The Chamber of Cannabis and Nevada’s Cannabis Future

Audio: a conversation with Chamber of Cannabis co-founders Tina Ulman and Dani Baranowski

Two females smoking and cooking with marijuana - photo: Darrin Harris Frisby/Drug Policy Alliance

Nevada voters first approved the Nevada Medical Marijuana Act in 1998. The initiative passed again in 2000, which amended the state constitution to provide for legal access to medical cannabis. Nevada Assembly Bill 453 formally legalized medical cannabis in June of 2001. Since then, the state’s cannabis industry has been in flux and continues to grow and evolve.

Initiatives to legalize the adult use of cannabis in Nevada failed in 2002 and 2006. Colorado legalized the adult use of cannabis in 2012.

In Nevada, after years of rulemaking and the issuance of medical cannabis business licenses, Silver State Relief in Sparks became the the first medical cannabis dispensary to open in the state on July 31 of 2015.

In 2016, Nevada voters approved the Initiative to Regulate and Tax Marijuana.
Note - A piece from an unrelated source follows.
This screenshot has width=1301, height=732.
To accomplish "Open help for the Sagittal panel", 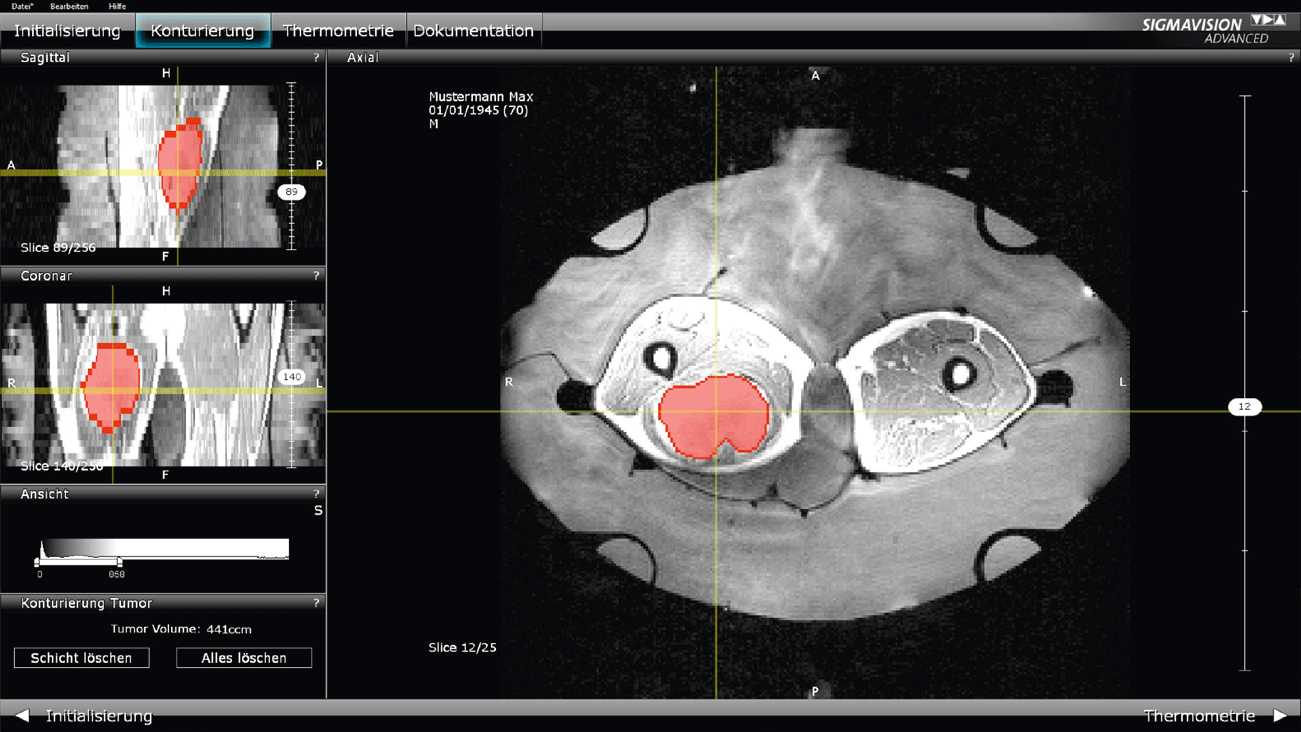I will [x=316, y=58].
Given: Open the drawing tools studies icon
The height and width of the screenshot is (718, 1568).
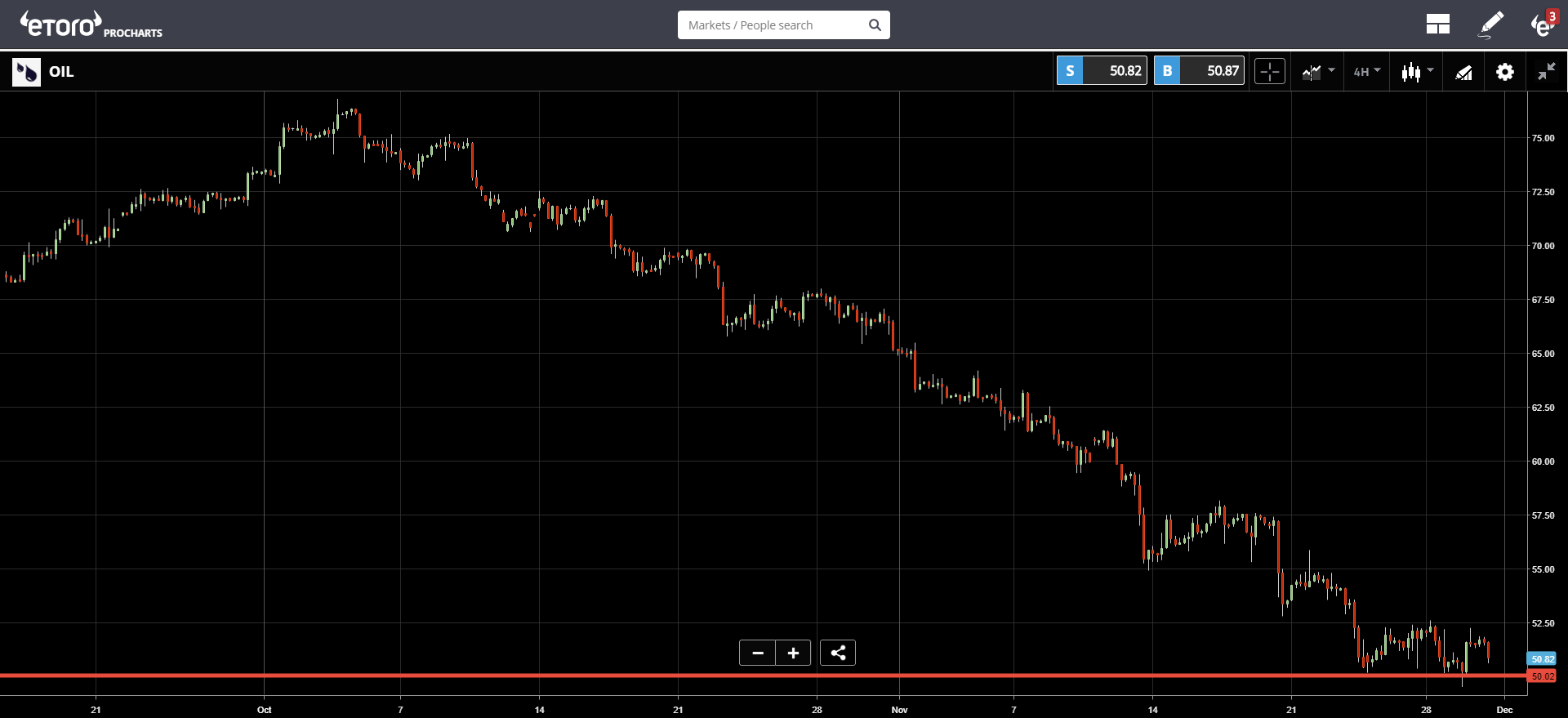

Since July 2017, anyone over 21 can purchase possess and legally use cannabis. An adult can grow up to six plants, if they live farther than 25 miles from a dispensary.

Since 2015, nearly 350 cannabis business licenses have been issued, both medical and adult use. The Nevada Department of Health and Human Services and the Nevada Department of Taxation oversaw the medical and adult use systems until the summer of 2020 when regulation of cannabis in Nevada was transferred to the Cannabis Compliance Board or CCB. 

Last legislative session Nevada lawmakers took two more big steps in regulating cannabis. Before AB400 was signed into law, many who used cannabis products and drove a motor vehicle within 48 hours of use were likely to exceed the per se blood level limit for Tetracanabidiol (THC), the psychoactive component in cannabis. Now, a DUI for cannabis is based on demonstrable impairment and not the amount of THC in the blood.

The passage of AB341 last session lays the groundwork for the CCB and stakeholders to issue licenses and develop regulations for cannabis consumption venues.

The Chamber of Cannabis is a non-profit organization based in Las Vegas and is working to build a more inclusive and prosperous industry. The organization was central in the development and passage of AB341, which includes groundbreaking social equity provisions to better help women and communities impacted by the War on Drugs own consumption venues.

To learn more about what Nevada’s cannabis future holds, we spoke with Tina Ulman and Dani Baranowski on the same phone call.

Tina Ulman is co-founder and president of the Chamber of Cannabis and the director of brands for the Source dispensary.

Dani Baranowski is co-founder and vice president of the Chamber of Cannabis. She is also sales manager and brand strategist at State Flower Cannabis and Valhalla Confections, a vertically integrated cannabis company and multi-state operator. 

You hear Tina’s voice first.

See music credits below.

Select quotes from the interview:

“And then there’s a big opportunity (in AB341 and the ownership of consumption venues) for those who didn’t get represented, social equity applicants, women and communities affected by the War on Drugs, and that’s never happened before,” explained Ulman. “This bill is also the first to establish what social equity means, and that’s important because we want to make sure everybody has an opportunity to get into the multi-billion dollar industry, not just millionaires and billionaires.”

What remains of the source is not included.